Delta Foundation was among the groups organizing a second rally on Tuesday, along with Bend The Arc Jewish Action Network, Women’s March, Labor Council for Latin American Advancement, Torah Trumps Hate, and more. Around 1,000 people appeared to be at the ‘Pittsburgh Loves All Our Neighbors’ rally, which later marched down Forbes avenue through the Squirrel Hill neighborhood.

Chernomorets says the manner in which various parts of Pittsburgh communities have banded together is “unreal.”

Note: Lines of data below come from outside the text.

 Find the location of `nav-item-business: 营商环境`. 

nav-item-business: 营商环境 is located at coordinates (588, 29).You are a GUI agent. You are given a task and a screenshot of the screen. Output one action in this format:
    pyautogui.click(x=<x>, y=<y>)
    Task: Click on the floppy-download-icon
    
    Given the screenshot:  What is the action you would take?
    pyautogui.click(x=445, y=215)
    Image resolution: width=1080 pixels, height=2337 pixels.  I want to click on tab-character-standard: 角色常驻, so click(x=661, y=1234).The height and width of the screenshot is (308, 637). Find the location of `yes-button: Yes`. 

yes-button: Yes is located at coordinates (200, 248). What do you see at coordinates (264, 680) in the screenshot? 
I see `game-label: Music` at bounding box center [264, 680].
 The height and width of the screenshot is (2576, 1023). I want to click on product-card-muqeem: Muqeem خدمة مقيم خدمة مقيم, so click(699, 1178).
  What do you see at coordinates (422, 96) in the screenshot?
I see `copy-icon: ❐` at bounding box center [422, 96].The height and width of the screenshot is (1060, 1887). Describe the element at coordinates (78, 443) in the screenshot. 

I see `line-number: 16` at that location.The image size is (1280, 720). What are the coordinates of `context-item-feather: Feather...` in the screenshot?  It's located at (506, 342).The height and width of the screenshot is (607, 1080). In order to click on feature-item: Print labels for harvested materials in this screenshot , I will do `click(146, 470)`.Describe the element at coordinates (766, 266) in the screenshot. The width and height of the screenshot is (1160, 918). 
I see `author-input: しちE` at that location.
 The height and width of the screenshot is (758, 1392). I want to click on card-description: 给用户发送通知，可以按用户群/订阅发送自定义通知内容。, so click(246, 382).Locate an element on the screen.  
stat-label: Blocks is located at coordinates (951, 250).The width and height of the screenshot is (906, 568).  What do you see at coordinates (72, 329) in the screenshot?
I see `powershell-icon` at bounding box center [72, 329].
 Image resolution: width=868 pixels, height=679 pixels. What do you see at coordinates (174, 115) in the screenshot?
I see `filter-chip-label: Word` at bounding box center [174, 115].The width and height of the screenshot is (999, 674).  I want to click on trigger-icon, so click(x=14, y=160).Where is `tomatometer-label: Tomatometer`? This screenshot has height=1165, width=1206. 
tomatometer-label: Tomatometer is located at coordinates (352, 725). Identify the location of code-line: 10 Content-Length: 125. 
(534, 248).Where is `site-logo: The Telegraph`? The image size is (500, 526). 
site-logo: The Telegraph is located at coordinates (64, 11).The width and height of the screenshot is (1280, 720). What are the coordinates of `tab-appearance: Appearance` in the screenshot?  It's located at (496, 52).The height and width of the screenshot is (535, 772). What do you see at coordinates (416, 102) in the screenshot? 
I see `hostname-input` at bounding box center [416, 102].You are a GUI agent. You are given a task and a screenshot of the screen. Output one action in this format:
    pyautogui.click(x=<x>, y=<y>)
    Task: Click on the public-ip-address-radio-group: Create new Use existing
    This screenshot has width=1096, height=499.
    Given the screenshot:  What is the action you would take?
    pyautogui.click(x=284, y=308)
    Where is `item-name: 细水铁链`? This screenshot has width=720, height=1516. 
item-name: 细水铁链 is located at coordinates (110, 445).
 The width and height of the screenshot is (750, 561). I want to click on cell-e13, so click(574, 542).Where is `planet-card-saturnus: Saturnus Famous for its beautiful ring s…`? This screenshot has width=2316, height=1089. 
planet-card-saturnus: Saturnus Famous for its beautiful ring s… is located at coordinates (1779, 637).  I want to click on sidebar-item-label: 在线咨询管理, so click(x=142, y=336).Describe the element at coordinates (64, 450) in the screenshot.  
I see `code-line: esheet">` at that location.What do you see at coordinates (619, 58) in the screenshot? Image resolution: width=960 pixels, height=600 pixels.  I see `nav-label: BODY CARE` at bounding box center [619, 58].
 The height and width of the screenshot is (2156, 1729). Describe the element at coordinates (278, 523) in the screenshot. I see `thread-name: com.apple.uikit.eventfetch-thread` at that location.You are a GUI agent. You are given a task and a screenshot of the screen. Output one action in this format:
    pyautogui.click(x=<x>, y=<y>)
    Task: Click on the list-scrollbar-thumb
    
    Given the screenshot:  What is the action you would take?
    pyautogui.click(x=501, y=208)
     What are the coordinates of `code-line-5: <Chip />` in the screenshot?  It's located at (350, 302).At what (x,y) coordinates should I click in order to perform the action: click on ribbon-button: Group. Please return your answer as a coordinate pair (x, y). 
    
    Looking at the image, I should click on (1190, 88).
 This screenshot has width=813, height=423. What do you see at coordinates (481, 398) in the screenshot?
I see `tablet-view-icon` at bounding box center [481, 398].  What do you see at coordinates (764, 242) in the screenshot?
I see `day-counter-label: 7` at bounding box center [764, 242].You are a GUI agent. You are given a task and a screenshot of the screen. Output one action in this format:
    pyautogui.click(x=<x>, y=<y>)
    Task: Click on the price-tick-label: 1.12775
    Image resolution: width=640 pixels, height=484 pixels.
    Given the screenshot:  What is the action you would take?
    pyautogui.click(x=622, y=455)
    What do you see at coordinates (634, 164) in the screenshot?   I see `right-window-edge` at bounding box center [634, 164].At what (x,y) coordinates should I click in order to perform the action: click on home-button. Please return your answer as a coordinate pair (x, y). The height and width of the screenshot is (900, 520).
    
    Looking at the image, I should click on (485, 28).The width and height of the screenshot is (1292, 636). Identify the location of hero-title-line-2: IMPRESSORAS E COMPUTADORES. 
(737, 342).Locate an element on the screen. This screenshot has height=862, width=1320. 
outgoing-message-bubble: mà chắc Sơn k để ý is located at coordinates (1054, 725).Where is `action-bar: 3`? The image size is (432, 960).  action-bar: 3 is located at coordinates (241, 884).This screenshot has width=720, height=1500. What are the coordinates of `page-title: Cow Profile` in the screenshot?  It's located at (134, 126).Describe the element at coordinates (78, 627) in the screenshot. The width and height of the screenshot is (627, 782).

“Trump empowers people to show the worst sides of themselves,” says Chernomorets. “Trump gives people that extra pat on the back that says ‘it’s OK to commit these kinds of atrocities, because the folks you’re committing atrocities against are not really people.’”

“But we are people,” Chernomorets adds. “We’re standing up, and we’re not dealing with this anymore.”